In other words, for horoscope fans, the burden of proof is entirely on them, the poor gullible gits; while for the multitudes who believe that, in one way or another, a divine intelligence guides the path of every leaping lepton, there is no demand for evidence, no skepticism to surmount, no need to worry.

A couple more points of clarification about the last post:

1. I am by no means denigrating the worthwhile achievements of the National Academy of Sciences and the National Center for Science Education in pushing back the tide of creationism. Their effects (especially the NCSE's) in court cases and school-board hearings have had a real and positive effect on keeping evolution in the schools. My beef is that these effects are temporary ones.

Creationism is like herpes: it keeps coming back again and again until you extirpate the root cause. The court cases and school board hearings are outbreaks of herpes, which are stanched by our colleagues. But until the underlying virus is extirpated (that is, the kind of faith that is incompatible with evolution), the outbreaks will continue to occur.
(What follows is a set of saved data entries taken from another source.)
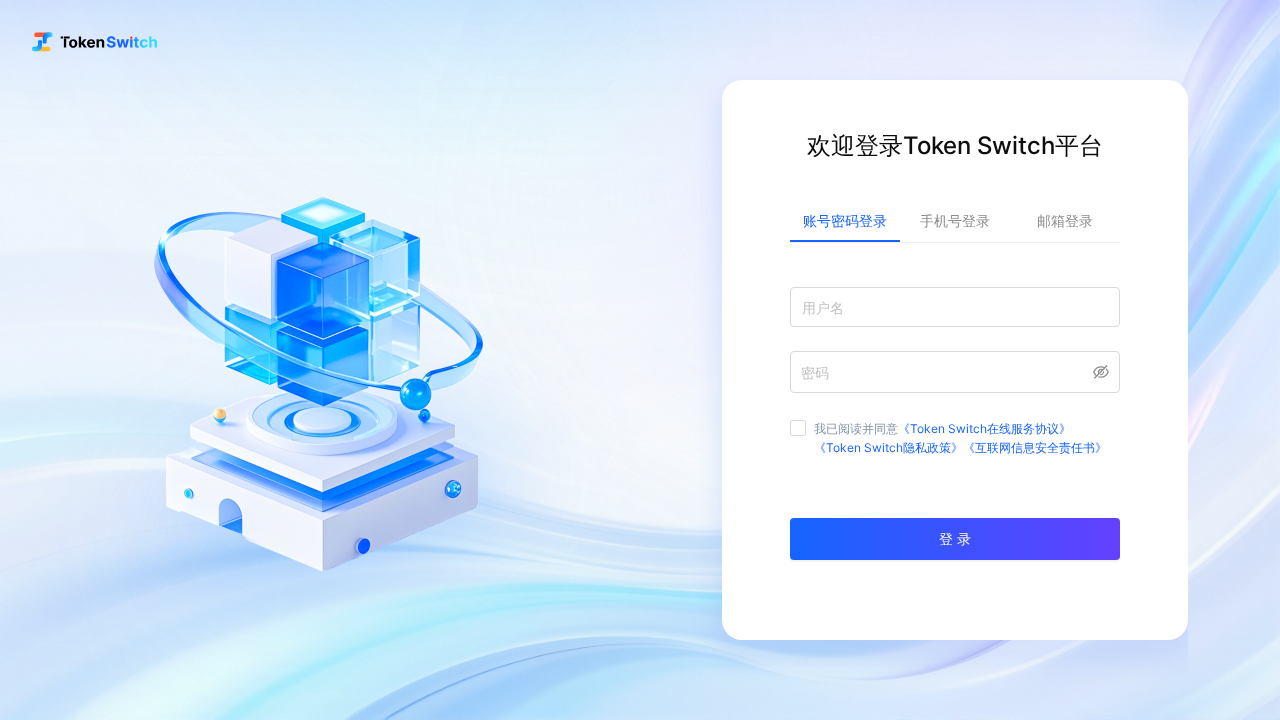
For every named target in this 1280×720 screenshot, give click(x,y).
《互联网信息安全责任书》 (1035, 447)
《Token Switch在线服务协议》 (984, 428)
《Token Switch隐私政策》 (888, 447)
2. The NAS and NCSE seem to always trot out the "religious scientists" or "scientific theologians" when they need to sell evolution: John Haught, Ken Miller, Michael Ruse, etc. I would feel better about the whole issue if they'd also trot out Richard Dawkins, Daniel Dennett, and the many other evolutionists who represent a non-accommodationist point of view.

3. By saying that we should leave the reconciliation of faith and science to theologians, I am not endorsing the idea that they can or should be reconciled. Personally, I don't think they can be. I'm saying only that that reconciliation is not the job of scientists or pro-evolution organizations.